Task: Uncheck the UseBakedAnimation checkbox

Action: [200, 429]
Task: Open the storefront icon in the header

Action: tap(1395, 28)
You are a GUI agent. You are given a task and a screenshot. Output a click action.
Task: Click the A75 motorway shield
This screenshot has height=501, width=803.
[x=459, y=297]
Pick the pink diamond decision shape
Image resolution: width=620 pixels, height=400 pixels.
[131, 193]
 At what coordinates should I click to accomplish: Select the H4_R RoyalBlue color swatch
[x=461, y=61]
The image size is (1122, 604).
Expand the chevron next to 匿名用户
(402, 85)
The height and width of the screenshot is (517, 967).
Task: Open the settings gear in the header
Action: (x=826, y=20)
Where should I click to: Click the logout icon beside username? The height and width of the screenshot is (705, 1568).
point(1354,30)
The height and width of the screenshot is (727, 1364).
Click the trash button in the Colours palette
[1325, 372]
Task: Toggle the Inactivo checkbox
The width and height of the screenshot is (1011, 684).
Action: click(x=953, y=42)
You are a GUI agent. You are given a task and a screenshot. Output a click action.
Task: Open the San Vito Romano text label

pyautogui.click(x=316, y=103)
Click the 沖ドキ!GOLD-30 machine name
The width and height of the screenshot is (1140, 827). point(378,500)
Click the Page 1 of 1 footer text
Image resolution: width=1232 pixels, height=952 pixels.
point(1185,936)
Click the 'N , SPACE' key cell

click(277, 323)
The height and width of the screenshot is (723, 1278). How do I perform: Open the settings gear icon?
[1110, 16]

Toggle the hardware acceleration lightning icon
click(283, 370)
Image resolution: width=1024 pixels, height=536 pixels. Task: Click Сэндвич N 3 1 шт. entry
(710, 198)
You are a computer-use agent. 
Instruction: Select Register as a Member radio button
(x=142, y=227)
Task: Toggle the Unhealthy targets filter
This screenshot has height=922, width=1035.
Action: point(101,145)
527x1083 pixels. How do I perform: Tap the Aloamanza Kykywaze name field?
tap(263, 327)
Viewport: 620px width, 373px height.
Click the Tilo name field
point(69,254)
------------
_WHAT YOU ARE ASKED TO DO_
Write out exactly the lines from the line with "Viewport: 620px width, 373px height." to the close of the listing above, including both of those lines.

_OUTPUT BELOW_
Viewport: 620px width, 373px height.
Click the Tilo name field
point(69,254)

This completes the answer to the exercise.